DAUGHTER: Well shit, little late for that.


DAD: Well, you got to remember we were terrified to get married, right? That's why we ran off to Vegas. But after that, we pretty much started right away as soon as we got married. So, I guess that line is a little gray for me because there was fear there that I was going to break you. You just seemed so fragile to me and some fear of, you know, am I up for the job?


DAUGHTER: It's surprising that you wanted to have kids right away since you were so terrified of getting married.


DAD: Terrified more of getting married in front of people.


DAUGHTER: But why?


DAD: Because of the pressure of being in front of all those people. And you know, at that point, we knew we wanted to get married but the word forever use to scare us.


DAUGHTER: Oh.


DAD: And one out of two marriages fail, and you certainly don't want to get married to somebody and have kids and find out that they're not the right one.

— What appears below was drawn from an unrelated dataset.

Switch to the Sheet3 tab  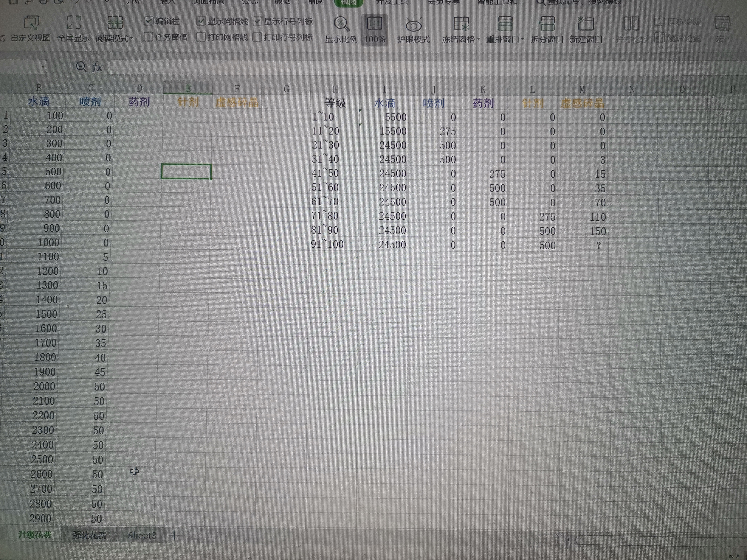click(x=142, y=535)
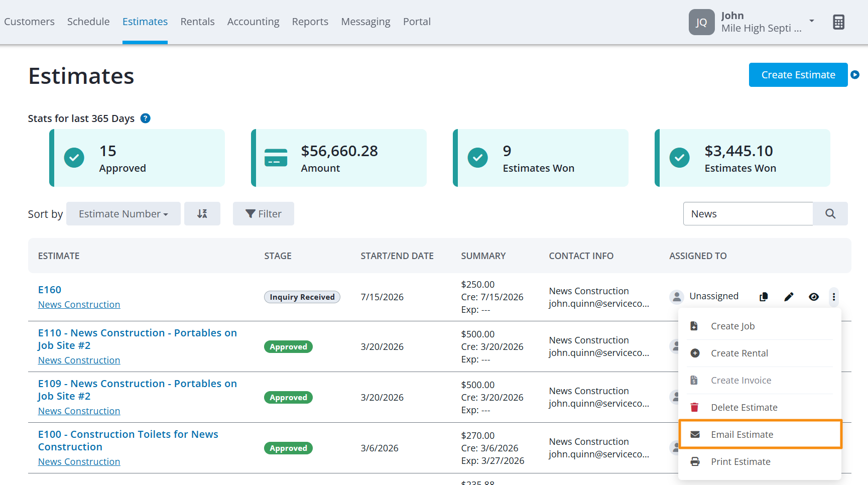Click the duplicate estimate icon for E160
This screenshot has height=485, width=868.
(x=764, y=297)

DAUGHTER: Yeah, it's sad how often that happens.


DAD: You know, falling in love can be scary, but it's also the most amazing thing that’s happened to me, besides you being born.


 

PART 2: MY THOUGHTS

One of my favorite stories from my parent's past is the story of their marriage because it was so atypical. I used to love telling my friends about it, but I never really understood why they decided to elope to Las Vegas when they both hated gambling and loved their families. You think they'd at least want their parents there. But, when Kelly's family started asking for dates so they could plan their vacation around the wedding, my parents got scared.

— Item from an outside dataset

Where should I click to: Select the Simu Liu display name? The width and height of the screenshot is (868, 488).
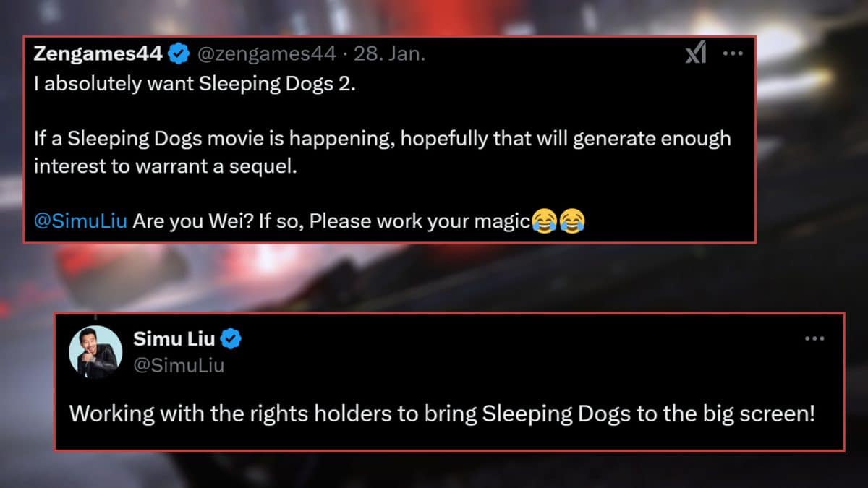point(174,338)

When my mom saw super cheap tickets to Las Vegas, she asked my dad offhandedly if he wanted to go. To her surprise, he said yes. A few days after their arrival, on Friday the thirteenth of 1997, they had a priest drive them out to Cathedral Canyon, which was recommended to them by their taxi driver. My mom wore a simple, black dress with a white scarf. The canyon ended up being an ugly, big hole in the desert, and the guy that married them was very theatrical, like the priest in The Princess Bride.


Telling this story by the light of a campfire to my friends makes me feel cool, like I am unique because of my family's background, which is something every young person searches for. But it was only recently that I realized how much this story exemplified my parent's love and their values. My parents have never been that showy, especially my mom, and they have always been very practical with their money. As my dad likes to tell me, the average wedding costs as much as a new car.


Getting married just the two of them, against all the norms of American wedding culture, wasn't an act of rebellion but rather a display of their devotion to a family which is built on being genuine. In all my years, my parents have never tried to be anyone but themselves. They didn't require me to wear a mask to make others like me or join activities just to get ahead. I was never expected to be anything but myself, which I've realized is the most authentic, fulfilling path they could have carved for me.